Abdorrahman Boroumand Center

for Human Rights in Iran

Omid, a memorial in defense of human rights in Iran
One Person’s Story

Fariba Dashti


Age: 25
Nationality: Iran
Religion: Islam
Civil Status: Single


Date of Killing: July, 1988
Location of Killing: Evin Prison, Tehran, Tehran Province, Iran
Mode of Killing: Hanging
Charges: Counter revolutionary opinion and/or speech; War on God, God's Prophet and the deputy of the Twelfth Imam

About this Case

Information about Ms. Fariba Dashti was obtained from an Omid Memorial electronic form filled in by one of her former fellow inmates. Ms. Dashti is among the 3208 members and sympathizers of the People’s Mojahedin of Iran Organization (PMIO) whose execution was reported by the organization in a book entitled Crime Against Humanity. This book documents the 1988-89 mass execution of political prisoners. Additional information was drawn from the Bidaran website.

Ms. Dashti lived with her family in Abadan until the start of the Iran-Iraq war. Upon the occupation of the city by the Iraqi army, they were forced to leave and took residence in Tehran.
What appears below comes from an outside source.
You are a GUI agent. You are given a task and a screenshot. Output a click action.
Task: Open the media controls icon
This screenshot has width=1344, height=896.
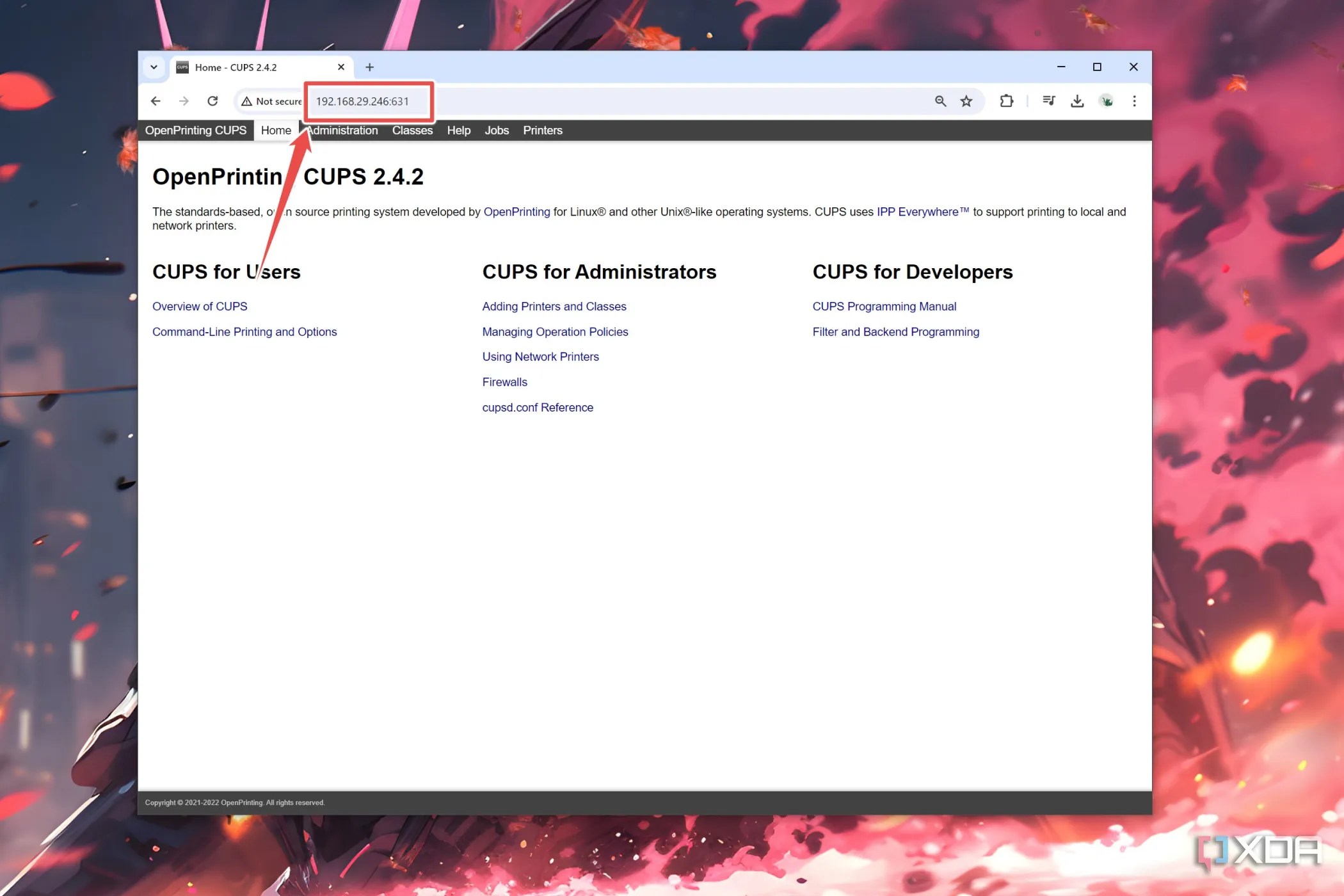[1048, 100]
She was a sympathizer with the PMIO. In prison, she was an open and free-spirited young woman who treated all her fellow inmates warmly regardless of their political positions. She raised everybody’s spirits by poking fun and telling jokes.

Arrest and detention

Ms. Dashti was kept in Ward 3, Unit 1 of Qezelhesar Prison during 1985 and was transferred to Evin and the “punishment wards” in 1986. From 1987 to the time of her execution in the summer of 1988, she was kept in Ward 1 of the Asayeshgah (literally meaning “sanitarium”) section, where the cell doors were kept locked at all times. Inmates were taken to the bathroom three times in 24 hours and were given 30 minutes each time to use the toilet, shower, or wash their dishes or clothes as needed.


Ms. Dashti was tried and sentenced to life in prison years before she was executed. It is not clear whether or not a second trial was held to issue the death sentence. According to the available information, the Iranian authorities did not try the victims of the 1988 mass execution in a court with in the presence of a defense lawyer. The prisoners who were executed in 1988 had been questioned by a three-member special committee, composed of a religious judge, a representative of the Intelligence Ministry, and the Tehran Prosecutor. The committee questioned the leftist prisoners about their beliefs and their faith in God and religion.

The relatives of political prisoners executed in 1988 refute the legality of the judicial process that resulted in thousands of executions throughout Iran. In their 1988 open letter to then Minister of Justice Dr. Habibi, they argue that the official secrecy surrounding these executions is the proof of their illegality. They note that an overwhelming majority of these prisoners had been tried and sentenced to prison terms, which they were either serving or had already completed serving, at the time they were retried and sentenced to death.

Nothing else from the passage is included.